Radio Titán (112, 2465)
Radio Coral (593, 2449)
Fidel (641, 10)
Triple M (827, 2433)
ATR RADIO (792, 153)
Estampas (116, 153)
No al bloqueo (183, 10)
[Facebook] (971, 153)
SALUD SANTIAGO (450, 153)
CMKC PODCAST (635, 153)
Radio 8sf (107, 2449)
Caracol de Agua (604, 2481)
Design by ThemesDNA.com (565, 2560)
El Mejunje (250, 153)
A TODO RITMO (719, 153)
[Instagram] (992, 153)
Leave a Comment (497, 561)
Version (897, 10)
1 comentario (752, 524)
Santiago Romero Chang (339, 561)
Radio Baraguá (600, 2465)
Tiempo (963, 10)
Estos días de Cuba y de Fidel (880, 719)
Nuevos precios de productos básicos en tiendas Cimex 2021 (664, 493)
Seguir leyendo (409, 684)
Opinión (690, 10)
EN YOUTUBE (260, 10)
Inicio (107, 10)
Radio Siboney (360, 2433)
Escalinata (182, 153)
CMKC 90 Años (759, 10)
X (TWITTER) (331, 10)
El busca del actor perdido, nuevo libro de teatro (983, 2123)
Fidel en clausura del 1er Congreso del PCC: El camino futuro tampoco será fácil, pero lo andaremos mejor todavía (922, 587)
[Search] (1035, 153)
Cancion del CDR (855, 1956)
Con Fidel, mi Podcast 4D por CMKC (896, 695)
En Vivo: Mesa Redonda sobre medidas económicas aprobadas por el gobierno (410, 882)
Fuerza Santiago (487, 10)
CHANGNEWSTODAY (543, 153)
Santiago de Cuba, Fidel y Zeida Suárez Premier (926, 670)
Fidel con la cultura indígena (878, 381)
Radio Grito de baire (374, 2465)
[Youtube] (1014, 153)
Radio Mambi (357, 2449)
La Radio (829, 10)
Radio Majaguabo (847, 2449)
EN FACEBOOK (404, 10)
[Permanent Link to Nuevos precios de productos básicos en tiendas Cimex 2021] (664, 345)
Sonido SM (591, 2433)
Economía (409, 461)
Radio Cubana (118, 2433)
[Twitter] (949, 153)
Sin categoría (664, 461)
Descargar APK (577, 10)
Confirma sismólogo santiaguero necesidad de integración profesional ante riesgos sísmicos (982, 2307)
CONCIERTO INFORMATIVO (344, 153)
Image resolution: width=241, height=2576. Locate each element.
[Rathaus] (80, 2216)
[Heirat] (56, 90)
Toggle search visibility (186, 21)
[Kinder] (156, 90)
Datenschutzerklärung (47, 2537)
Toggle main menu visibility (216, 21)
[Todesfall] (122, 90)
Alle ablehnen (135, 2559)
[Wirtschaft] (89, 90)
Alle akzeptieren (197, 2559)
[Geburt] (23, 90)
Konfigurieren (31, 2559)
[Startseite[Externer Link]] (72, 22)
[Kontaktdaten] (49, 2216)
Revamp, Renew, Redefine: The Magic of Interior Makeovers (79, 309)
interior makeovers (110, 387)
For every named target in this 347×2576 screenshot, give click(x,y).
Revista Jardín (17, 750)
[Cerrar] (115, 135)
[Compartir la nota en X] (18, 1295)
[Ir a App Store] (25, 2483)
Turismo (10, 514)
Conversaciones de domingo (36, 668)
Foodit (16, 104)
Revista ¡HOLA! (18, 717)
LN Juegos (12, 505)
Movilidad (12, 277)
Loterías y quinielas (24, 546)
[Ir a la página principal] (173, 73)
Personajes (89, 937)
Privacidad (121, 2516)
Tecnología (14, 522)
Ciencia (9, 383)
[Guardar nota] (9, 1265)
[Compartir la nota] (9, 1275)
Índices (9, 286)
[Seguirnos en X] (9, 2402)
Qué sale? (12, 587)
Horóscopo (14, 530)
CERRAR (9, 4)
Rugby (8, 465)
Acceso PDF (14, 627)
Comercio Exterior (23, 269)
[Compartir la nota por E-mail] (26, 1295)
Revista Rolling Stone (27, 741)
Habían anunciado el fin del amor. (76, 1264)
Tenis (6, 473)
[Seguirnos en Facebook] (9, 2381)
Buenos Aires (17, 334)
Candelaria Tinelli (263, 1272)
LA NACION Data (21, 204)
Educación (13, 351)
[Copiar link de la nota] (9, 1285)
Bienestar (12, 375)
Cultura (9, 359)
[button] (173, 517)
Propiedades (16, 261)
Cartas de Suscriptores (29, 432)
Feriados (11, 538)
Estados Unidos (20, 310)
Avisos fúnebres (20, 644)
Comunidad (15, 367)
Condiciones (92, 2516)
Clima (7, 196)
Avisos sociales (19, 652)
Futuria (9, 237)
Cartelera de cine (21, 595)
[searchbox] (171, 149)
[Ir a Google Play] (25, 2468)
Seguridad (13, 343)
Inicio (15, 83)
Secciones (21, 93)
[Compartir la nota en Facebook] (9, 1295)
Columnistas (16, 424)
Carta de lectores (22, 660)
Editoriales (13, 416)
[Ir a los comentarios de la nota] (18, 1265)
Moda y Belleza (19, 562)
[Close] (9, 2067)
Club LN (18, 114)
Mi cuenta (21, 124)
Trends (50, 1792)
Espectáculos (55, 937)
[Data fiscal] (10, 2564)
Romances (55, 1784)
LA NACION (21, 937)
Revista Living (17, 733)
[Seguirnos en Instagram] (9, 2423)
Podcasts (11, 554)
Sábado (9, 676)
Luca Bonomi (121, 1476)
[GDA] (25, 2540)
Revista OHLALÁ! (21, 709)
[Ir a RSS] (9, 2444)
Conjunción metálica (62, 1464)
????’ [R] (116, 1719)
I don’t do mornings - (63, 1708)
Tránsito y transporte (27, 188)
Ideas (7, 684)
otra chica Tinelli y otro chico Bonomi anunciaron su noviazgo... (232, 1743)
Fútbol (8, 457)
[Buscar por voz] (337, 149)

◆ ◆ ◆ ◆ ◆ ◆ ◆

» Problem details
All of the entries, from the first line to the last, should be duplicated exactly.

» Answer for the task
Radio Titán (112, 2465)
Radio Coral (593, 2449)
Fidel (641, 10)
Triple M (827, 2433)
ATR RADIO (792, 153)
Estampas (116, 153)
No al bloqueo (183, 10)
[Facebook] (971, 153)
SALUD SANTIAGO (450, 153)
CMKC PODCAST (635, 153)
Radio 8sf (107, 2449)
Caracol de Agua (604, 2481)
Design by ThemesDNA.com (565, 2560)
El Mejunje (250, 153)
A TODO RITMO (719, 153)
[Instagram] (992, 153)
Leave a Comment (497, 561)
Version (897, 10)
1 comentario (752, 524)
Santiago Romero Chang (339, 561)
Radio Baraguá (600, 2465)
Tiempo (963, 10)
Estos días de Cuba y de Fidel (880, 719)
Nuevos precios de productos básicos en tiendas Cimex 2021 (664, 493)
Seguir leyendo (409, 684)
Opinión (690, 10)
EN YOUTUBE (260, 10)
Inicio (107, 10)
Radio Siboney (360, 2433)
Escalinata (182, 153)
CMKC 90 Años (759, 10)
X (TWITTER) (331, 10)
El busca del actor perdido, nuevo libro de teatro (983, 2123)
Fidel en clausura del 1er Congreso del PCC: El camino futuro tampoco será fácil, pero lo andaremos mejor todavía (922, 587)
[Search] (1035, 153)
Cancion del CDR (855, 1956)
Con Fidel, mi Podcast 4D por CMKC (896, 695)
En Vivo: Mesa Redonda sobre medidas económicas aprobadas por el gobierno (410, 882)
Fuerza Santiago (487, 10)
CHANGNEWSTODAY (543, 153)
Santiago de Cuba, Fidel y Zeida Suárez Premier (926, 670)
Fidel con la cultura indígena (878, 381)
Radio Grito de baire (374, 2465)
[Youtube] (1014, 153)
Radio Mambi (357, 2449)
La Radio (829, 10)
Radio Majaguabo (847, 2449)
EN FACEBOOK (404, 10)
[Permanent Link to Nuevos precios de productos básicos en tiendas Cimex 2021] (664, 345)
Sonido SM (591, 2433)
Economía (409, 461)
Radio Cubana (118, 2433)
[Twitter] (949, 153)
Sin categoría (664, 461)
Descargar APK (577, 10)
Confirma sismólogo santiaguero necesidad de integración profesional ante riesgos sísmicos (982, 2307)
CONCIERTO INFORMATIVO (344, 153)
Image resolution: width=241, height=2576. Locate each element.
[Rathaus] (80, 2216)
[Heirat] (56, 90)
Toggle search visibility (186, 21)
[Kinder] (156, 90)
Datenschutzerklärung (47, 2537)
Toggle main menu visibility (216, 21)
[Todesfall] (122, 90)
Alle ablehnen (135, 2559)
[Wirtschaft] (89, 90)
Alle akzeptieren (197, 2559)
[Geburt] (23, 90)
Konfigurieren (31, 2559)
[Startseite[Externer Link]] (72, 22)
[Kontaktdaten] (49, 2216)
Revamp, Renew, Redefine: The Magic of Interior Makeovers (79, 309)
interior makeovers (110, 387)
For every named target in this 347×2576 screenshot, give click(x,y).
Revista Jardín (17, 750)
[Cerrar] (115, 135)
[Compartir la nota en X] (18, 1295)
[Ir a App Store] (25, 2483)
Turismo (10, 514)
Conversaciones de domingo (36, 668)
Foodit (16, 104)
Revista ¡HOLA! (18, 717)
LN Juegos (12, 505)
Movilidad (12, 277)
Loterías y quinielas (24, 546)
[Ir a la página principal] (173, 73)
Personajes (89, 937)
Privacidad (121, 2516)
Tecnología (14, 522)
Ciencia (9, 383)
[Guardar nota] (9, 1265)
[Compartir la nota] (9, 1275)
Índices (9, 286)
[Seguirnos en X] (9, 2402)
Qué sale? (12, 587)
Horóscopo (14, 530)
CERRAR (9, 4)
Rugby (8, 465)
Acceso PDF (14, 627)
Comercio Exterior (23, 269)
[Compartir la nota por E-mail] (26, 1295)
Revista Rolling Stone (27, 741)
Habían anunciado el fin del amor. (76, 1264)
Tenis (6, 473)
[Seguirnos en Facebook] (9, 2381)
Buenos Aires (17, 334)
Candelaria Tinelli (263, 1272)
LA NACION Data (21, 204)
Educación (13, 351)
[Copiar link de la nota] (9, 1285)
Bienestar (12, 375)
Cultura (9, 359)
[button] (173, 517)
Propiedades (16, 261)
Cartas de Suscriptores (29, 432)
Feriados (11, 538)
Estados Unidos (20, 310)
Avisos fúnebres (20, 644)
Comunidad (15, 367)
Condiciones (92, 2516)
Clima (7, 196)
Avisos sociales (19, 652)
Futuria (9, 237)
Cartelera de cine (21, 595)
[searchbox] (171, 149)
[Ir a Google Play] (25, 2468)
Seguridad (13, 343)
Inicio (15, 83)
Secciones (21, 93)
[Compartir la nota en Facebook] (9, 1295)
Columnistas (16, 424)
Carta de lectores (22, 660)
Editoriales (13, 416)
[Ir a los comentarios de la nota] (18, 1265)
Moda y Belleza (19, 562)
[Close] (9, 2067)
Club LN (18, 114)
Mi cuenta (21, 124)
Trends (50, 1792)
Espectáculos (55, 937)
[Data fiscal] (10, 2564)
Romances (55, 1784)
LA NACION (21, 937)
Revista Living (17, 733)
[Seguirnos en Instagram] (9, 2423)
Podcasts (11, 554)
Sábado (9, 676)
Luca Bonomi (121, 1476)
[GDA] (25, 2540)
Revista OHLALÁ! (21, 709)
[Ir a RSS] (9, 2444)
Conjunción metálica (62, 1464)
????’ [R] (116, 1719)
I don’t do mornings - (63, 1708)
Tránsito y transporte (27, 188)
Ideas (7, 684)
otra chica Tinelli y otro chico Bonomi anunciaron su noviazgo... (232, 1743)
Fútbol (8, 457)
[Buscar por voz] (337, 149)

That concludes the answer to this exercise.